Our proposed solutions involve the use of a federated learning concept that follows the framework for banks and financial institutions to collaborate for training the ML model. In this process of collaboration, the model is trained locally on each participant, and the trained model is combined centrally without data. The mean average of the trained model is repeated across the participants for training and keep learning new patterns from the variety of data. In this process, the data is not shared; instead, only the trained model is combined centrally. It follows the data privacy concept, where the data is secured (not shared), but at the same time ML model is trained from the datasets. Experiments show that the use of Deep learning algorithms has produced effective outcomes in CCFD. Our proposed solution outlines the use of an artificial neural network with the F.L., which can bring up model training on the bigger scale real-time datasets where privacy is ensured, and the trained model can promise the optimal CCFD. Although work has been done on ANN for CCFD, however, it is based on lab-based datasets.

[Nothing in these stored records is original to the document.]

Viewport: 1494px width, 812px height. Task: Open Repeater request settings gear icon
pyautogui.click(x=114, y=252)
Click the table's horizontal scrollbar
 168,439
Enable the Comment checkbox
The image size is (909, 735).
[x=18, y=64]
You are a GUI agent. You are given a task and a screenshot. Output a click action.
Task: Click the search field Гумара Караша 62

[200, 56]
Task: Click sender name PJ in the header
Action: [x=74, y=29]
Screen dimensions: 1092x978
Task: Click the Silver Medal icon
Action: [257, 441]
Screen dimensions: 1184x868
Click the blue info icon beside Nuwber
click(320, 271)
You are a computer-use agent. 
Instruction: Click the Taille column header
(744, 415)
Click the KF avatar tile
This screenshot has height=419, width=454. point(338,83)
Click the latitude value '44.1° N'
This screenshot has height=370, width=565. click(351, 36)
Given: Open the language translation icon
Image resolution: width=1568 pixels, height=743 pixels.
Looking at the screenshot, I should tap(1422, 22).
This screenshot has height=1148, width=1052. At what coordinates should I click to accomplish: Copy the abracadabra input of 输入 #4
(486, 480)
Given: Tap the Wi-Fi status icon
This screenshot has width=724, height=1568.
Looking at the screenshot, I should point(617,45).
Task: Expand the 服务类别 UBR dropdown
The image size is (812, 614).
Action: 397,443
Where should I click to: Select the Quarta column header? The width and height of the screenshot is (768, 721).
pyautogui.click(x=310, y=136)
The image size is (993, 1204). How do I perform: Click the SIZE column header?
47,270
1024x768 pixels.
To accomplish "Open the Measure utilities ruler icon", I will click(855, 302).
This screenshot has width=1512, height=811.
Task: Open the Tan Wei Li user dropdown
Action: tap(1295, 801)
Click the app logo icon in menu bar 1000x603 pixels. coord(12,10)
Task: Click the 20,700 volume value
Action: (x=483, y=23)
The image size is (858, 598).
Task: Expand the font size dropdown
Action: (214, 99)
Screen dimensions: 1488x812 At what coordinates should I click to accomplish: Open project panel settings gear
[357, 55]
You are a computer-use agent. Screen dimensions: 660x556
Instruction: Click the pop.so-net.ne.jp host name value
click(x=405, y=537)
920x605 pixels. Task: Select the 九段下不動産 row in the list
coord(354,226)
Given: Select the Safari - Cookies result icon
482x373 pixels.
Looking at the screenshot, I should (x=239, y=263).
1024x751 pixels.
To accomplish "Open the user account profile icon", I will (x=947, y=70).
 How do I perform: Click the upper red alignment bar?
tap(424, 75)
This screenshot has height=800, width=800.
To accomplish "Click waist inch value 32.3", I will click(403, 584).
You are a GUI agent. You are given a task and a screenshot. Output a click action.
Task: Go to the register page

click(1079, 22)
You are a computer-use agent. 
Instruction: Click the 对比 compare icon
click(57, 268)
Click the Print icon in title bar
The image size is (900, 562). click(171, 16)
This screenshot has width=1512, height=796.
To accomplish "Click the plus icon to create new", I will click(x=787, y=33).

Our proposed solution is novel in the sense that it uses the hybrid approach that is based on using real-time data in a privacy-preserving manner. The use of ANN for effective detection and federated learning for providing the framework of data privacy will provide a hybrid approach which is a novel contribution.

6 Conclusion

This review paper explores the various techniques been used for CCFD. It can be analysed that the ML techniques are a great way to enhance the accuracy of CCFD. However, we need large datasets to train the model to avoid the issue of data imbalance. The use of real-time datasets can provide us with more variety of data, while privacy remains an issue. According to our proposed method, we can utilise the real-time datasets to train the model in a privacy-preserving manner. A Federated learning framework with ANN can enhance the capability of the ML model to detect fraudulent transactions. The proposed hybrid approach can alter the way of CCFD in an effective manner while utilising the real-life datasets and give a new horizon in the field of the banking and finance industry. The proposed method can help the finance institutions and banks to utilise the real-time datasets by the mutual collaboration that would give a collective benefit for developing an effective system for CCFD. Although the proposed method is effective in terms of CCFD while using the real-time datasets in a privacy-preserving way, however, it has limitations when it comes to real-life deployment. All banks and financial institutes have their own rules and regulations, and they are quite strict about it. Adapting the proposed method will be challenging as every bank and finance institutes have their own limitations, and they rely on their internal resources rather than using a centralised approach. Although data is not shared centrally, even the trained model will be going to learn patterns that can be possibly decoded by hackers. Therefore, while keeping the limitations in place, there still needs to be work done for gaining the confidence of banks and financial institutes to adopt this technology.